From: Michael Collison <michael.collison@linaro.org>
To: Kyrill Tkachov <kyrylo.tkachov@foss.arm.com>,
gcc Patches <gcc-patches@gcc.gnu.org>,
Ramana Radhakrishnan <Ramana.Radhakrishnan@arm.com>
Subject: Re: [ARM] Use vector wide add for mixed-mode adds
Date: Mon, 15 Feb 2016 06:32:00 -0000 [thread overview]
Message-ID: <56C170DD.1040303@linaro.org> (raw)

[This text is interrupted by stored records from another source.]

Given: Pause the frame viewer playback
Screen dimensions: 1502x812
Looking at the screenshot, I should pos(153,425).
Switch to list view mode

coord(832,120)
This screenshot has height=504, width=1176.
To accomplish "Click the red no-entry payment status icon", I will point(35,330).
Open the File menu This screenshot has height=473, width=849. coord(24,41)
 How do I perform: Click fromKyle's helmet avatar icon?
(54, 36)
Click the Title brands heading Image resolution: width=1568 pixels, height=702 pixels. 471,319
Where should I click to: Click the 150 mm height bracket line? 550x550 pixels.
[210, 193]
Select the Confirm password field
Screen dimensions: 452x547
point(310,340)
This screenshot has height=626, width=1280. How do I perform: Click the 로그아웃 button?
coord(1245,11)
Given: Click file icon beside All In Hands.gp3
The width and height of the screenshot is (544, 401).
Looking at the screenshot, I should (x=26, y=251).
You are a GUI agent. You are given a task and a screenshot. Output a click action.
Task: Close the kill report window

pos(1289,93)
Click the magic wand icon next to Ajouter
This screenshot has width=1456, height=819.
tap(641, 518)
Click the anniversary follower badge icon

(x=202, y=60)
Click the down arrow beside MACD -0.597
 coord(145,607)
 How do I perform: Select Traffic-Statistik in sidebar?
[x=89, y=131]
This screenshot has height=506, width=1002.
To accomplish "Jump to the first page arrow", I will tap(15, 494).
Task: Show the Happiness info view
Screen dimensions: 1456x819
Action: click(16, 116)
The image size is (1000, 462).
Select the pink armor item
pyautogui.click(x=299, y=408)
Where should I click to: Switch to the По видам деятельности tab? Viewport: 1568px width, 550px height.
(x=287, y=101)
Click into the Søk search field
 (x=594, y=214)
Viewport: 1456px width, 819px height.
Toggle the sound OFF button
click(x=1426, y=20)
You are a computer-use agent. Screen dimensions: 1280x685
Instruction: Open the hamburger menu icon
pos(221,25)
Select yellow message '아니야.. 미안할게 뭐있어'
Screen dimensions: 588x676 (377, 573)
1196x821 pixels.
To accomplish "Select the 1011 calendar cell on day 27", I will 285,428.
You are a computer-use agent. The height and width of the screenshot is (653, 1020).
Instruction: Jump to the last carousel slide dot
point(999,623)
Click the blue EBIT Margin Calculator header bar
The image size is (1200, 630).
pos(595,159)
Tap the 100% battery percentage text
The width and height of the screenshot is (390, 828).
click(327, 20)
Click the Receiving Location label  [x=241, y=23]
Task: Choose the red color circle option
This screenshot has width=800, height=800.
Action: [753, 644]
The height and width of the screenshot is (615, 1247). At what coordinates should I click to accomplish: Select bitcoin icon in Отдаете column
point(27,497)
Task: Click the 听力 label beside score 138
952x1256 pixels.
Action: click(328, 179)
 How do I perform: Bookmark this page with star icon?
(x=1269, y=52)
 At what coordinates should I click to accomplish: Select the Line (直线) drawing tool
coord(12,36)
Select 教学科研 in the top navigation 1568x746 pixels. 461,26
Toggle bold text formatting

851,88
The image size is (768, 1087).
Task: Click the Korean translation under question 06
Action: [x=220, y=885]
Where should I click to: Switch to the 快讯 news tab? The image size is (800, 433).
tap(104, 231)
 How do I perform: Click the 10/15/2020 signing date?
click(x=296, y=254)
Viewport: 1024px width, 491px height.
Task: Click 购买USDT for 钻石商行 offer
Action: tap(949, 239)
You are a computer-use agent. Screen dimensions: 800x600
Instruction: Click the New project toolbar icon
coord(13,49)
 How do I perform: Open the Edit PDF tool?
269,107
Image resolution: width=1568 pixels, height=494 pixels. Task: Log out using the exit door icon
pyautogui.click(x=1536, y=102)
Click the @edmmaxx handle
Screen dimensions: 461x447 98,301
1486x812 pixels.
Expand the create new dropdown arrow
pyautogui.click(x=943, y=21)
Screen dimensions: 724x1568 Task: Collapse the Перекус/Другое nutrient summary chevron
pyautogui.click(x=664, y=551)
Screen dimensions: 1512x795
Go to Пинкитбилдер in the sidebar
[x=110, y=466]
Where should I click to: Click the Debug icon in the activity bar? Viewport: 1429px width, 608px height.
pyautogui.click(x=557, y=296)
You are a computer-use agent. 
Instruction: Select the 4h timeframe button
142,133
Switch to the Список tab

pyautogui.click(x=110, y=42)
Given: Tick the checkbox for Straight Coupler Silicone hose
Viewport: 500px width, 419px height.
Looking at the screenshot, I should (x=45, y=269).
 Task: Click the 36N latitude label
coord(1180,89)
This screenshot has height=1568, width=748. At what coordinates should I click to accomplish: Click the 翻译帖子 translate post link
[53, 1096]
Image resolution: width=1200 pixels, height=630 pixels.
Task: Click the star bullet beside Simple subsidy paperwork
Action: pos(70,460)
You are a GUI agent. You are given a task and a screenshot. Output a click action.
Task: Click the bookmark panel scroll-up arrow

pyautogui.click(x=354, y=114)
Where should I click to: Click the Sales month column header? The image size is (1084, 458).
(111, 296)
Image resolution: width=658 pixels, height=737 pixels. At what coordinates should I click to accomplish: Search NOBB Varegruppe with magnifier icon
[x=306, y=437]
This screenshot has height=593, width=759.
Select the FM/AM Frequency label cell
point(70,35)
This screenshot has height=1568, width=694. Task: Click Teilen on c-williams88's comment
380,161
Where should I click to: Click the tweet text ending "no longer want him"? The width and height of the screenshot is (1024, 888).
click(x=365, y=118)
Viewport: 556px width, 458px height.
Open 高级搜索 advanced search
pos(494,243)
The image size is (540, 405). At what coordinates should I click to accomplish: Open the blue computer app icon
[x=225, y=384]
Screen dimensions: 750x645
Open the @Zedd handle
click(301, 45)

In-Reply-To: <56BA1356.4060506@foss.arm.com>
[-- Attachment #1: Type: text/plain, Size: 6465 bytes --]
Hi Kyrill,
I made the following changes based on your comments:
1. I rebased the patch so that it applies cleanly on trunk
2. Fixed the dg-add-options as requested to my new test cases
3. Fixed the GNU style issues identified by ./contrib/check_GNU_style.sh
The failure you are seeing on slp-reduc-3.c is a known failure. The test
case has a xfail with 'xfail { vect_widen_sum_hi_to_si_pattern' which I
added in my patch. Richard Biener resolved some of these issues with PR
68333, but 'slp-reduc-3.c' still fails. I will create a new PR.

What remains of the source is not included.